The CVSS problem: why severity scores don't predict what gets exploited | Patrick Garrity (VulnCheck)
Patrick Garrity, Security Researcher at VulnCheck, has a data problem with how the industry prioritizes vulnerabilities, and the data is his own. After manually categorizing roughly 800 exploited vulnerabilities by technology type each year, what he keeps finding is that the CVSS severity distribution of exploited CVEs tracks closely with the overall CVE population. Meaning the scoring system most teams use to decide what gets patched first has no meaningful relationship to what threat actors are actually targeting. He hasn't yet sliced it fully by category, but what's already visible is enough to warrant rethinking your triage logic.
He also walks through VulnCheck's exploitation velocity data: roughly 29% of exploited CVEs already have exploitation evidence on or before the day the CVE is published. His read on that number is direct if you're in that bucket, you're likely already compromised before you've had a chance to prioritize the patch.
Topics discussed:
- Why the CVSS severity distribution of exploited CVEs mirrors the overall CVE population
- Exploitation velocity data: roughly 29% of exploited CVEs have evidence on or before CVE publish date
- How MFA adoption shifted threat actor focus from credential compromise to direct exploitation
- Tree map methodology for categorizing 800+ exploited vulnerabilities by technology type annually
- Cascading vulnerability research: how one high-profile exploit draws threat actors and researchers to adjacent products
- Source validation framework for assessing reliability across 118+ exploitation evidence reporters
- Vendor security-through-obscurity blocking defenders from building detections
- EU Cyber Resilience Act mandating 24-72 hour exploitation disclosure windows in 2026
- How Coalition uses vendor risk indices to set cyber insurance rates based on technology stack
Key Takeaways:
- If your remediation SLAs are gated on CVSS score, you're likely deprioritizing real exposure. Patrick's data shows the severity distribution of what gets exploited tracks the overall CVE population, not a cluster at the critical end.
- For any CVE where exploitation evidence predates the publish date, treat it as a probable breach, not a patching event. Patrick's framing: you're "likely already compromised." IR engagement should precede remediation, not follow it.
- When a major exploitation event lands on a product, immediately pull your full inventory for adjacent products in the same technology category. Both threat actors and researchers start looking at related products the moment a category gets attention.
- Audit your network edge devices for end-of-support and end-of-life status. Many of these products carry 20-30 years of tech debt and were never built with product security as a baseline consideration.
- When evaluating or renewing network security products, ask the vendor directly: what does your vulnerability disclosure process look like, and is patching automated?
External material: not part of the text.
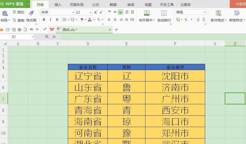Expand the Merge and Center (合并居中) dropdown
The image size is (246, 144).
point(154,20)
If remediation requires a manual change control window every time, that's a structural liability that compounds under pressure.
- Push back on vendors who restrict patch details or technical indicators to paying customers. Threat actors who already reversed the product don't need that information. Defenders who are trying to build detections do.
- Look at how insurance carriers like Coalition score your technology stack by vendor risk. If products you're running carry a high-risk rating in those indices, that's worth taking into a vendor conversation or a board briefing it's independent, data-backed validation that your exposure is real.